Everyone on the team comes with the high energy of a start-up, and we’re all committed to figuring out how to provide the best possible experience for our learners.
DAN KOLOSKI
Director of Professional Programs, the Roux Institute
Combining expertise to create new pathways
The Roux Institute provides an opportunity for people without a background in computer or data science, for instance, to enroll in a graduate program that will help them to transition to a career in tech. Koloski shares, “I teach students from ages 22 to 52, who have a huge variety of backgrounds in both non-technical and technical disciplines, and it’s been very fun to watch them embrace these new challenges and to see how quickly they progress.”
To build the best possible learning experiences, Koloski says that the academic leadership team “shares best practices for both curricular and co-curricular offerings as well as supports each other’s focus areas with expertise and content from our respective areas as appropriate.”
About his work with fellow academic team leads, Maxwell says, “I’m working with Dan on how we can combine an introduction to machine learning with project management or leadership to create something that’s aimed at a particular segment of the business population who is now working with, developing, and supervising projects that involve a machine learning component.”
He adds, “I’m also working with Aileen on how computer science, engineering, and health sciences fit together in this space. This is something that has been happening at the undergraduate level but is not so common at the graduate level. The Roux Institute allows those barriers to be broken down, so we have an opportunity to create some new and really interesting things.”
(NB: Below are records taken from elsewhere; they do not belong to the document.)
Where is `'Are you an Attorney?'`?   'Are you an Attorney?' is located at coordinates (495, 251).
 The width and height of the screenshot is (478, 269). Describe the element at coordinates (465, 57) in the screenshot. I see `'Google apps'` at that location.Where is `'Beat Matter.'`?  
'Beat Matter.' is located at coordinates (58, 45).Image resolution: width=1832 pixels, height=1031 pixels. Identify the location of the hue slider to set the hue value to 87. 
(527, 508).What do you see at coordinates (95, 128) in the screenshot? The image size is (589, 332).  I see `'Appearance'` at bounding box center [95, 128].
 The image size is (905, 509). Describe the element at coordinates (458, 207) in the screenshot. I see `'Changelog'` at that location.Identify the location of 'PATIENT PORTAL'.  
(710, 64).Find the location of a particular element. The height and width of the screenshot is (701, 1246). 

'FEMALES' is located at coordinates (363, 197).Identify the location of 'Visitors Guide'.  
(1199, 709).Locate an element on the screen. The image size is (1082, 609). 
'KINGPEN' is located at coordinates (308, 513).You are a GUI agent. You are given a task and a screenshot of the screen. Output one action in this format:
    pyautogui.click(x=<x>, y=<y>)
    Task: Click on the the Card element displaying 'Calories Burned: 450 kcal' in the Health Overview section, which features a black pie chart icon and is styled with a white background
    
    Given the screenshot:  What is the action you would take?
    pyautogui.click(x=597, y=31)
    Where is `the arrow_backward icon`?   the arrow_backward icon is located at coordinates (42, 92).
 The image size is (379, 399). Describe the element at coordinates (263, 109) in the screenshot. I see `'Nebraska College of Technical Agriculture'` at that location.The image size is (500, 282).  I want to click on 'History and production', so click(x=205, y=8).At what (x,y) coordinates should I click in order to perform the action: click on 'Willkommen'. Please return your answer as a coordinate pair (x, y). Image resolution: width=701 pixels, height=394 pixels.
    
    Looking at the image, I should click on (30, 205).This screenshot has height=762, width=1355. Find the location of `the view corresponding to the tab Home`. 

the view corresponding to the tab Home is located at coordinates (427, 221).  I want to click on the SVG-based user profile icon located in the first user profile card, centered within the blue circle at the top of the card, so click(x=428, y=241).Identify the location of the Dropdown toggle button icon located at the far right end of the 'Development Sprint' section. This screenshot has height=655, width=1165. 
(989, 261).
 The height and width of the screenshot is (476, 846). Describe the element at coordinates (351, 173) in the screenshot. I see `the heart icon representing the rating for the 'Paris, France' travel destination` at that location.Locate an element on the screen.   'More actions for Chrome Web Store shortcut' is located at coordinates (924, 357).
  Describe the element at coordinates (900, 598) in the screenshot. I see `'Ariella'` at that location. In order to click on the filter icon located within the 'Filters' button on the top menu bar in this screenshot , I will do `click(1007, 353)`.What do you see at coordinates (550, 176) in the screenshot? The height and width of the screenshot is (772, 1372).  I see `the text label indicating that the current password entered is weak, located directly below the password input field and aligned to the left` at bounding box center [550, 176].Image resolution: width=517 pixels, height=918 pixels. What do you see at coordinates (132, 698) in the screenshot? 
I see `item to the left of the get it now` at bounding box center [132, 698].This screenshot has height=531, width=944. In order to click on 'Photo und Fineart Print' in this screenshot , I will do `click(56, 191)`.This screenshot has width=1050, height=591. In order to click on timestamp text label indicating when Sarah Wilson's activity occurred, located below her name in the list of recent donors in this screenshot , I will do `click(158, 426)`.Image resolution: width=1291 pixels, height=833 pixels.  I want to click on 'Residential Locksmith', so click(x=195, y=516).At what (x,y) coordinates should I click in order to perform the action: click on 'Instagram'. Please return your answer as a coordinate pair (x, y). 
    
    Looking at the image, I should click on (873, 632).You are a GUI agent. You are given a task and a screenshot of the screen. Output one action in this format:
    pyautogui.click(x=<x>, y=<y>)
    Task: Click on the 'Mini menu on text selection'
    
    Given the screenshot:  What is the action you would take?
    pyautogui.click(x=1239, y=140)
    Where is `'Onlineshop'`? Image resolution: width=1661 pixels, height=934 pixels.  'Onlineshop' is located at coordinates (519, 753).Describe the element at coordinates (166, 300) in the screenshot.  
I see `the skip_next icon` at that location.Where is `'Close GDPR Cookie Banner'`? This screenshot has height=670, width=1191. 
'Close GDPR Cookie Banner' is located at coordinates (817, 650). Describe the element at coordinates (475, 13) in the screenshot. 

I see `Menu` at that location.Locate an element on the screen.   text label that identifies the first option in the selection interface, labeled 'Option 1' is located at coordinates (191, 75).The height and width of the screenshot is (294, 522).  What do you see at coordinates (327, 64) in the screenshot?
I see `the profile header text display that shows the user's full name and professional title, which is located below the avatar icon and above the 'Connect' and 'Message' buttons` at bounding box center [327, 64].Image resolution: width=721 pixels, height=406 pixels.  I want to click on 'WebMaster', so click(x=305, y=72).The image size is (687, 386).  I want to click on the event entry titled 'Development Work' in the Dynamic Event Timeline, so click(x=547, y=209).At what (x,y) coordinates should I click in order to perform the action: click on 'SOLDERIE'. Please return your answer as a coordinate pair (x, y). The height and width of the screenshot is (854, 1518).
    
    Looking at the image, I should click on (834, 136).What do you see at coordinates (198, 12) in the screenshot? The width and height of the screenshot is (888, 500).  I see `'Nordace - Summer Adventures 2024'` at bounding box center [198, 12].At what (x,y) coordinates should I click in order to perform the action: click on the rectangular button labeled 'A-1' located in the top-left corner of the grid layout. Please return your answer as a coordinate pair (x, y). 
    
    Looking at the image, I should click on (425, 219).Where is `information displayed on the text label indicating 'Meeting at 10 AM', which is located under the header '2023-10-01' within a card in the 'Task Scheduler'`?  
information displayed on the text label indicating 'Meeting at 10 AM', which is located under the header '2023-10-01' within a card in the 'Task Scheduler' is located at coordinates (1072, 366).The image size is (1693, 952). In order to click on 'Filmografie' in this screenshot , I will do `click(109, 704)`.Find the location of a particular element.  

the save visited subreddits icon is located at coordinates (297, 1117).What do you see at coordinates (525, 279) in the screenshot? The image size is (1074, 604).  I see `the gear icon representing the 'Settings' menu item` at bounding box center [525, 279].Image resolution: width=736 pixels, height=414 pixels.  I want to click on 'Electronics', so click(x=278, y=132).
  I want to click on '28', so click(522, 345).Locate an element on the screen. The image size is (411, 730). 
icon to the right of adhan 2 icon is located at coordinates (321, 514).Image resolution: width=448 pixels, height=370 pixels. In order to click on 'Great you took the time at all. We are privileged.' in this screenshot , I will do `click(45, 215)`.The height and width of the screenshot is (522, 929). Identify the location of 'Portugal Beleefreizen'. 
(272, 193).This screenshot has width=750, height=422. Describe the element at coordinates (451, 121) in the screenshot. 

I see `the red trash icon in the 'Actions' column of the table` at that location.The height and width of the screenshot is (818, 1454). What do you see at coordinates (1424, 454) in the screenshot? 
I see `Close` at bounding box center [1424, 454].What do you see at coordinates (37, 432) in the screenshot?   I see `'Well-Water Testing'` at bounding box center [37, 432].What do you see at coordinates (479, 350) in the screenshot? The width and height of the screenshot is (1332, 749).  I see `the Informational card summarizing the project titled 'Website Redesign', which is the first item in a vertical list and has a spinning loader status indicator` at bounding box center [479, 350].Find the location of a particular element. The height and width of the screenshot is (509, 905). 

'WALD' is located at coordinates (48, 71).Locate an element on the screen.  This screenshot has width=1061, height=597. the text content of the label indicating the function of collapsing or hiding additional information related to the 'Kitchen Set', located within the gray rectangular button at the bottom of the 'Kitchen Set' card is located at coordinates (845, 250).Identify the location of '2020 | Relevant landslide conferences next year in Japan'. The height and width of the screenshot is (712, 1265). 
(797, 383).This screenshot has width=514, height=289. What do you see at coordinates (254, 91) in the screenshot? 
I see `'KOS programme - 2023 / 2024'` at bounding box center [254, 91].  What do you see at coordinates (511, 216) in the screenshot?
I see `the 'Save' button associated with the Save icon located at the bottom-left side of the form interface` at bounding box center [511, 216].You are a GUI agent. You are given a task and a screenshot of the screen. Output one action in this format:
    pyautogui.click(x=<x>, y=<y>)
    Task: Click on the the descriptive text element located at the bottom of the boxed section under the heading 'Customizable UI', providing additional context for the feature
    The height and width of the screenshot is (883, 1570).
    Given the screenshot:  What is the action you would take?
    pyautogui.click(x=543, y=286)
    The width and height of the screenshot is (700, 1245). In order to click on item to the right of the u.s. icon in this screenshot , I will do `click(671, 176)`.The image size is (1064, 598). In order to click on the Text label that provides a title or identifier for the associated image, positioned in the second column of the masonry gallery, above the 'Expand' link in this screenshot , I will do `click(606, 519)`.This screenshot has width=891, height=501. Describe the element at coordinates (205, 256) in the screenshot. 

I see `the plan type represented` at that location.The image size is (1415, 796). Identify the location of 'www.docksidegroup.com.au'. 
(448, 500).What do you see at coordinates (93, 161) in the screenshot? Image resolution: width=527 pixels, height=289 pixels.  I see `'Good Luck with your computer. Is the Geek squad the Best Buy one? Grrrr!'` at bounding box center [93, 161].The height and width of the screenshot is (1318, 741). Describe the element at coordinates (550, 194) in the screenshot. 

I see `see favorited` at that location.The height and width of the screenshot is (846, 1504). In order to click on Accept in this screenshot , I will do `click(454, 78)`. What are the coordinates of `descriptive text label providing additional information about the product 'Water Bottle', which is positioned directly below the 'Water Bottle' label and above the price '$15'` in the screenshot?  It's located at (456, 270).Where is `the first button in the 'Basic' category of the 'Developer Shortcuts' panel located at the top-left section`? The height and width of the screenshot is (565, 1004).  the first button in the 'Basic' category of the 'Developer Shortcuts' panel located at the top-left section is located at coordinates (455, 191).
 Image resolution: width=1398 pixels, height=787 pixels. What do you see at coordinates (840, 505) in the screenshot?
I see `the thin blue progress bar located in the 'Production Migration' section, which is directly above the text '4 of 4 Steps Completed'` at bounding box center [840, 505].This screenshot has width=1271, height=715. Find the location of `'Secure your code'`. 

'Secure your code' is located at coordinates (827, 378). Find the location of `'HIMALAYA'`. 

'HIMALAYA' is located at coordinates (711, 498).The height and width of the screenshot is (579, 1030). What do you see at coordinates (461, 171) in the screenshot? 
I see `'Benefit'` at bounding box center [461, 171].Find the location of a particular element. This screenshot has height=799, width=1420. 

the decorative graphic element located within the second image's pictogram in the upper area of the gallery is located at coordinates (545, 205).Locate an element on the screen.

Expanding access and opportunities for Maine
“The Roux Institute is going to be transformational for the state as we help build an ecosystem in the new, data-driven digital economy. We are just entering the start of what will be a decades-long transformation that will be almost as powerful as the advent of the Internet. The world needs people with interest, skill, and brainpower to take advantage of data and technology to solve our most pressing global and local issues – and we as an industry haven’t supplied them yet. Maine has a real opportunity to participate in a big way in these new areas.” Adds Koloski, “We work very closely with our partners to design workforce upskilling for their current employees and augment their talent pipeline for new employees.”
Maxwell was drawn to the Roux Institute, in part, by the opportunity to promote access and diversity in his field through the Align programs. “The Align program developed by Northeastern’s Khoury College of Computer Sciences was built with the intention to give people without a background in computer or data science a chance to go into those fields, change careers, and move into tech. This is an important pathway to recruit people to an area which desperately needs diversity and a lot more people.”
In addition to expanding access, Maxwell adds, “We can help grow the Maine economy and make Portland a destination for people who are interested in artificial intelligence, machine learning, computer sciences, and health sciences.”
“I think the thing that impresses me the most about our learners, is how excited they are to help build this ecosystem here in Maine,” Koloski shares. “I’m most excited to see the ripple effects of the ecosystem that we will build here. It will be visible in small ways, like a group of peers who otherwise wouldn’t have met, and in big ways, like working with companies to attack big problems. Those ripple effects are the long game, and the biggest reason to do what we are doing.”